- WHAT YOU ARE ASKED TO DO -
Whatever appears in the records apart from pictures must be reproduced exactly.

*** Opening of INFORMATION GIVEN ***

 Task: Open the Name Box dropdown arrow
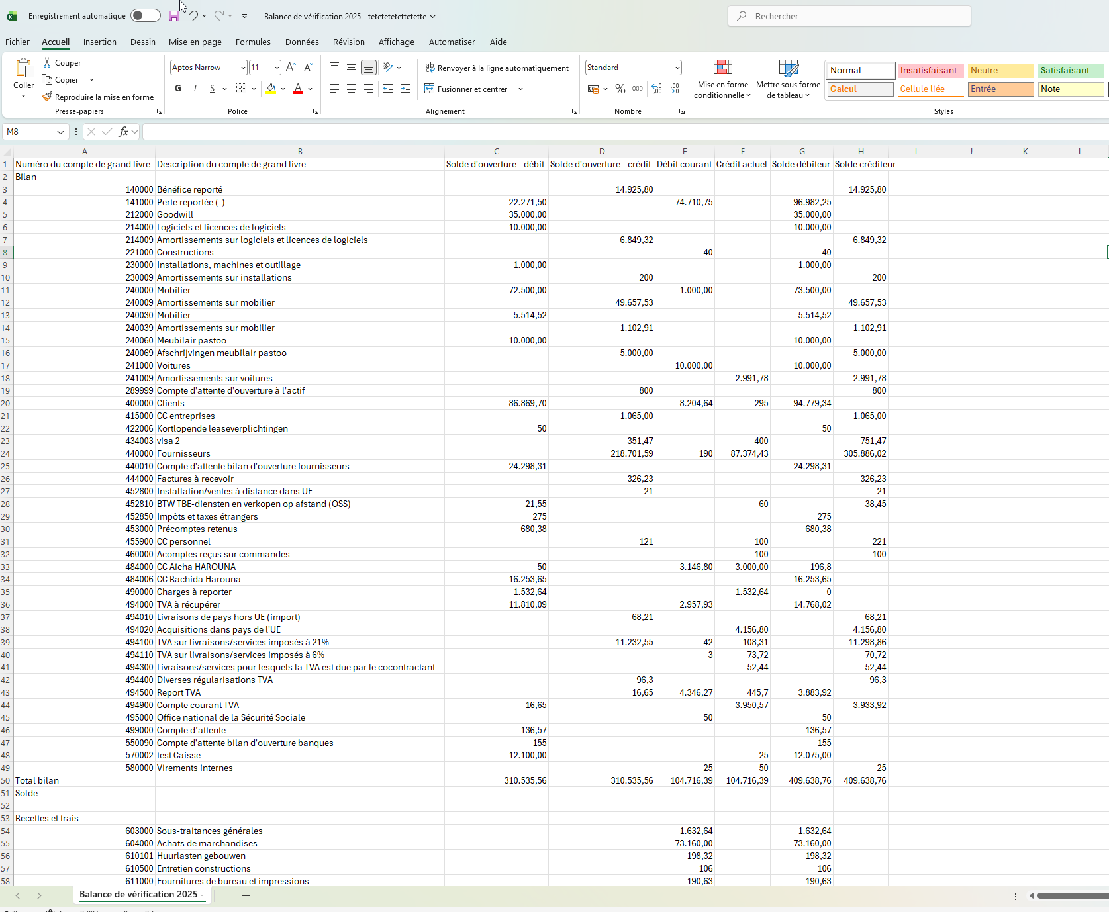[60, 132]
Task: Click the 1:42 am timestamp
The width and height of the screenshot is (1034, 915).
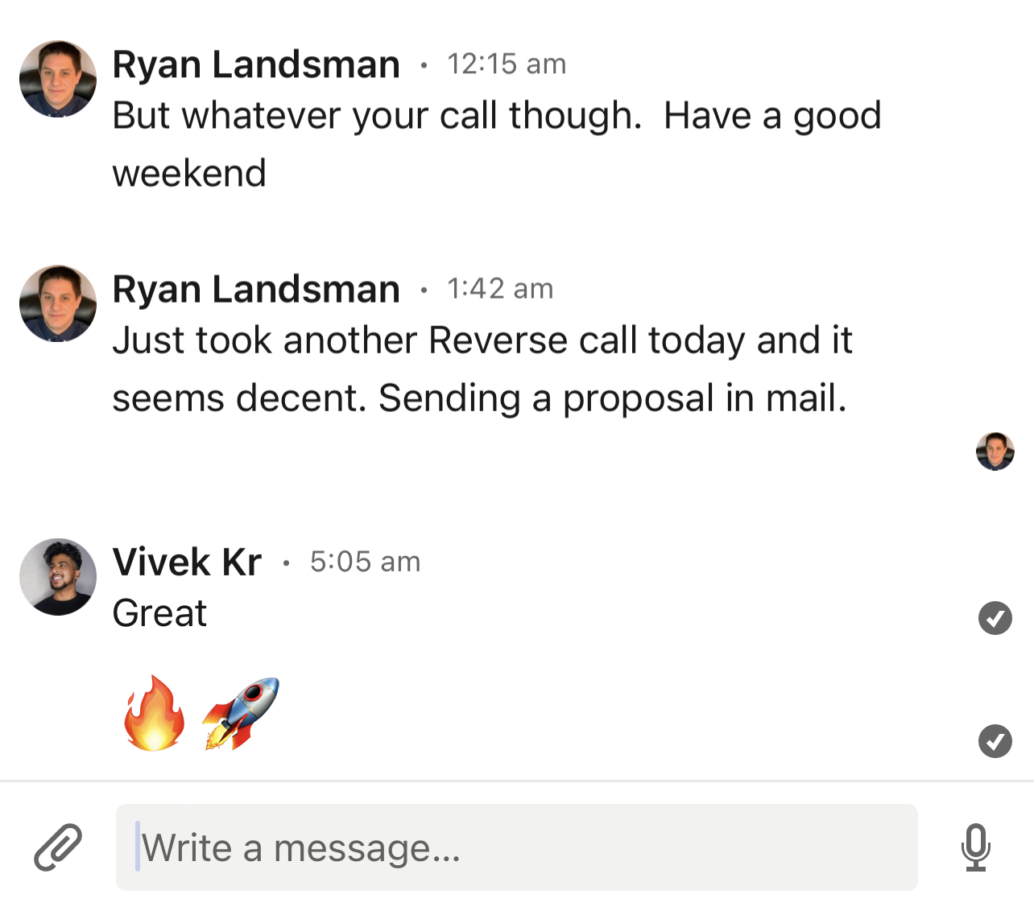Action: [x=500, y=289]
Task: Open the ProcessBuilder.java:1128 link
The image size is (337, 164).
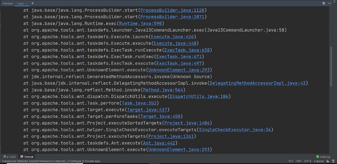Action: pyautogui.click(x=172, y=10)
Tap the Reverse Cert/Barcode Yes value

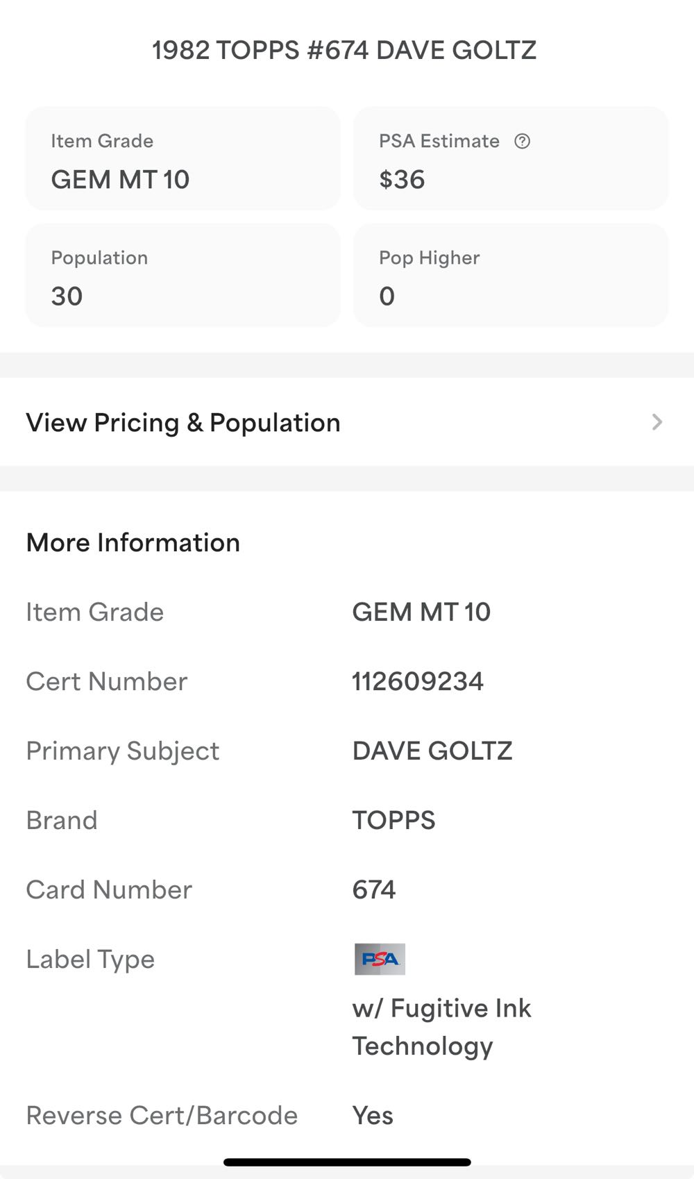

*** Close of INFORMATION GIVEN ***

- ANSWER SPACE -
 Task: Open the Name Box dropdown arrow
[60, 132]
Task: Click the 1:42 am timestamp
The width and height of the screenshot is (1034, 915).
Action: [x=500, y=289]
Task: Open the ProcessBuilder.java:1128 link
The image size is (337, 164).
Action: pyautogui.click(x=172, y=10)
Tap the Reverse Cert/Barcode Yes value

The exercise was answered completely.